When I think about all of the brave professional warriors out there about to embark on these amazing professional journeys, I feel compelled to push pause for a moment, and share some of the lessons I have learned on my personal journey – in the hope that someone, somewhere can benefit. As a career coach, these are conversations I have with my clients on a regular basis as they embark upon their own professional adventures, so I know that I am not alone in my experiences.
As I reflect back on my personal experiences, and those of my clients, there is one underlying element that always comes up, regardless of what the specific circumstances are. And that, dear friends, is the idea of mind management. Changing jobs, moving into a new industry, leaving behind the warm and snuggly environment you know, brings with it a great deal of fear, uncertainty, second guessing, self-doubt, and a plethora of other emotions (yes, it is a long, and very distinguished list). So how do you “hold on” for the ride?

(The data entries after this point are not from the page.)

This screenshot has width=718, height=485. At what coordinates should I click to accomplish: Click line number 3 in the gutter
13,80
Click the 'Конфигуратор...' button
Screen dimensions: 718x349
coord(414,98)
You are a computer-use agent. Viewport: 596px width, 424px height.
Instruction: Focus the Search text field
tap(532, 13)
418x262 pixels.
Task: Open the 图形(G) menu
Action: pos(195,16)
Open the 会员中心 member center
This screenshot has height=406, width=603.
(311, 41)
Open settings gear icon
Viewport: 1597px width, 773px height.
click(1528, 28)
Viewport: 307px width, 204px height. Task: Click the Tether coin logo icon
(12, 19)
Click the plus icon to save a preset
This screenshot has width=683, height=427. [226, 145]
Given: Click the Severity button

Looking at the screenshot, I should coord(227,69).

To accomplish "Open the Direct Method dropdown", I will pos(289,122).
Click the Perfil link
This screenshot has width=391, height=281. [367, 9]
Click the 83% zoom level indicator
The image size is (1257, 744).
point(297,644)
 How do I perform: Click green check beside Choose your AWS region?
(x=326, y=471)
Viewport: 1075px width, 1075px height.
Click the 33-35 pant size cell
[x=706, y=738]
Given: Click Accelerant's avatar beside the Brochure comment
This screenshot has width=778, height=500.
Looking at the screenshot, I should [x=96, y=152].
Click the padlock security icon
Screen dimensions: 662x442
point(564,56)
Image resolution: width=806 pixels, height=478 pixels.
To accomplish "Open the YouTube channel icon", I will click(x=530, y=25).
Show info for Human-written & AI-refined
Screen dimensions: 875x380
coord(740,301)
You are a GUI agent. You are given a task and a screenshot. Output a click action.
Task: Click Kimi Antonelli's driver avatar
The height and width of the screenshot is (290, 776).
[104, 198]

That’s right – by managing your mind. Without further ado, let me share some of my favorite practices around mind management:
Actively work to understand what you are….and what you aren’t. It is absolutely impossible for anyone to be everything, and if you’re trying to be, it isn’t going to end well. Start by incorporating some assessment work (personally, I am a big fan of Gallup CliftonStrengths), and think about the things you enjoy (and the things you dread!). Then, own them! There is one thing in this universe that you’re better at than anyone else, and that is being you. Now step into it, and embrace the awesomeness that you are.
Because you aren’t everything (see #1), there is no reason you should be doing everything; whether at home, in a full-time employment situation, or running your own business. We tend to set some pretty ridiculous expectations for ourselves sometimes, and they frequently involve a solid Atlas impersonation of carrying the world on our shoulders. We all need help sometimes (often, if you’re doing it right), and going through a big change in your professional journey is going to be one of those times. At home, get the kiddos to take on more chores around the house. In a full-time employment situation, clarify expectations with your supervisor, and work to establish some boundaries that get the job done, while also allowing for you to tend to the important areas of your life. If you’re a new entrepreneur, we live in the glorious age of technology; my personal favorite is hiring freelancers for all kinds of different odds and ends that need to get done.
Regardless of your circumstances, make a list of everything (yes, everything!) that is on your plate. Rank each thing in order of priority (I like to use a simple high, medium, low scale), and include whether each item on the list is something that has to be done by you, or if it is something you could farm out to someone else. Will the list be large? Yes, it will. But in creating this list, it will help you feel more of a sense of control, help you decide how you’re going to spend your time, and help you identify what you can get off of your plate.
Last, but definitely not least, get serious about your stress management program. Don’t leave it up to chance. Think about what works to recharge your batteries, and plug it into your program. Here is my current stress management program: I get out and have lunch or coffee with someone at least once each week (as I work at home), Thursday nights are my bubble bath night, Friday morning I head to the driving range to hit golf balls for an hour before I start my workday, and I have gotten my sleep routine in check. All of these items are on my calendar, and not negotiable. If you expect bring your best every day, and keep your sanity intact, you have to make your mind a priority and treat it accordingly.
Making a big professional change is exhilarating, exhausting, overwhelming, and amazing all at the same time. I have grown so much, both personally and professionally, during my career, especially over the years since I started my business. It has been incredibly challenging, and incredibly rewarding, and I wouldn’t change it in a million years.
By taking the right approach to mind management, you will be able to enjoy the awesome, exhilarating roller coaster ride that stands before you. Climb in, and hold on – it’s going to be a great ride!